奈良労働局が公表したデータによれば、令和5年度の総合労働相談件数は9,215件となり、前年度比で11.7%減少しました。これは1万件を下回るものの、依然として高い水準を維持しています。法制度に関する問い合わせや、労働基準法違反の疑いがあるケースなども含まれており、労働問題に関する関心の高さが窺えます。特に、民事上の個別労働紛争に関する相談件数は2,141件と、前年と比べてほぼ横ばいであり、この領域におけるトラブルの継続的な発生が見て取れます。
具体的には、「いじめ・嫌がらせ」に関する相談が引き続き最多であり、その件数は494件と10年連続で最多となっていますが、前年度比では25.8%減少しました。この減少は、労働施策総合推進法の改正によるパワーハラスメントに関する取り扱いの変化が影響していると考えられます。助言・指導の申出件数も同様に、いじめ・嫌がらせが最も多く、14件となっていますが、こちらは前年から30.0%の減少が見られました。一方で、あっせんの申請に関しては26件と、4.0%の増加が報告されています。
「労働条件の引き下げ」に関する問題も注目すべき点です。この相談件数は249件で、前年度比で25.1%増加しました。助言・指導の申出件数も8件と、前年から100.0%の大幅な増加が見られます。あっせんの申請においても、14件で同75.0%の増加を記録しており、労働条件の変更に伴う紛争が増加していることが示唆されています。

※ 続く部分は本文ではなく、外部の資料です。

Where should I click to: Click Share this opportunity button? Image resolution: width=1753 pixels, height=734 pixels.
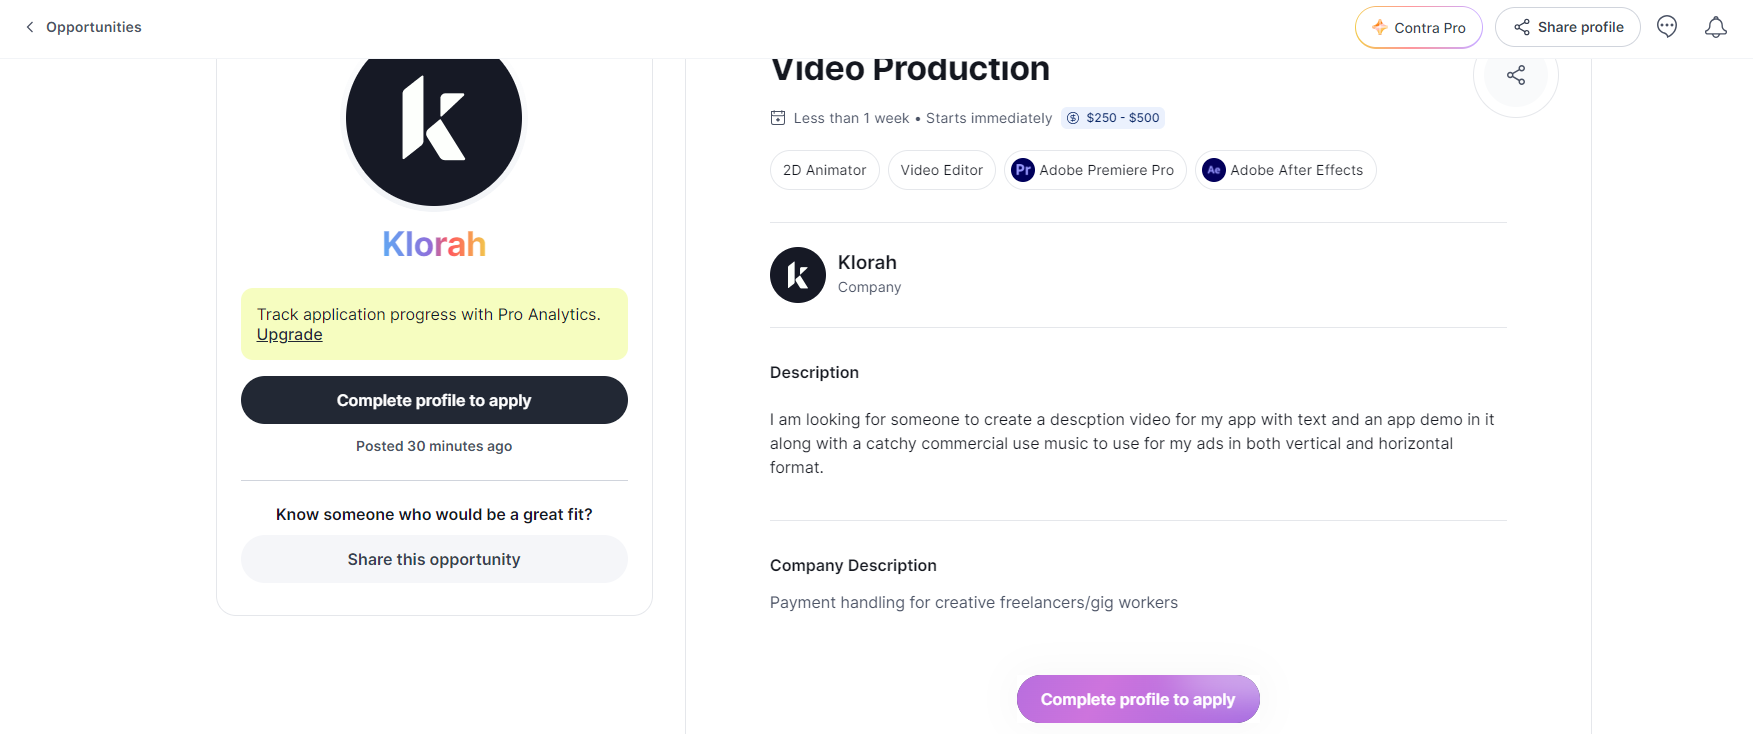[434, 559]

総合労働相談コーナーに寄せられた相談の内訳を見ると、法制度に関する問い合わせが6,612件で全体の66.0%を占め、次いで労働基準法違反の疑いがあるものが1,163件、全体の11.6%を占めています。また、民事上の個別労働相談は2,141件で、21.4%を占めています。これらのデータから、労働者が抱える問題の多様性と、法的な支援が求められている状況が明らかになります。
さらに、助言・指導およびあっせんの処理件数についても詳細が報告されています。助言・指導の処理件数は147件で、そのうち98.0%が助言の実施により解決されています。あっせんの処理件数は81件で、全体の53.1%が当事者間の合意により解決されており、特にあっせんを開催せずに合意に至ったケースも3.7%存在します。
労働者の就労形態別の相談件数や申出件数を見ると、正社員に関するものが多く、次いで短時間労働者や有期雇用労働者に関するものが続いています。これらのデータは、就労形態が多様化する中で、それぞれの労働形態に応じたトラブルが発生していることを示しています。
奈良労働局は、これらの施行状況を受けて、引き続き労働者と事業主の間で生じる個別労働紛争の未然防止と迅速な解決に向けた取り組みを強化しています。具体的には、総合労働相談コーナーでの相談対応の強化、助言・指導の的確な実施、あっせん手続きの円滑な運用などが挙げられます。
令和5年度のデータからは、労働環境の変化や社会情勢に伴い、労働者と事業主の間での紛争が多発していることが確認されます。特に、「いじめ・嫌がらせ」や「労働条件の引き下げ」に関する問題は、依然として解決すべき重要な課題であり、これらに対する効果的な対応が求められています。また、総合労働相談や助言・指導、あっせんといった制度が果たす役割の重要性も改めて認識されており、これらの制度のさらなる活用が期待されます。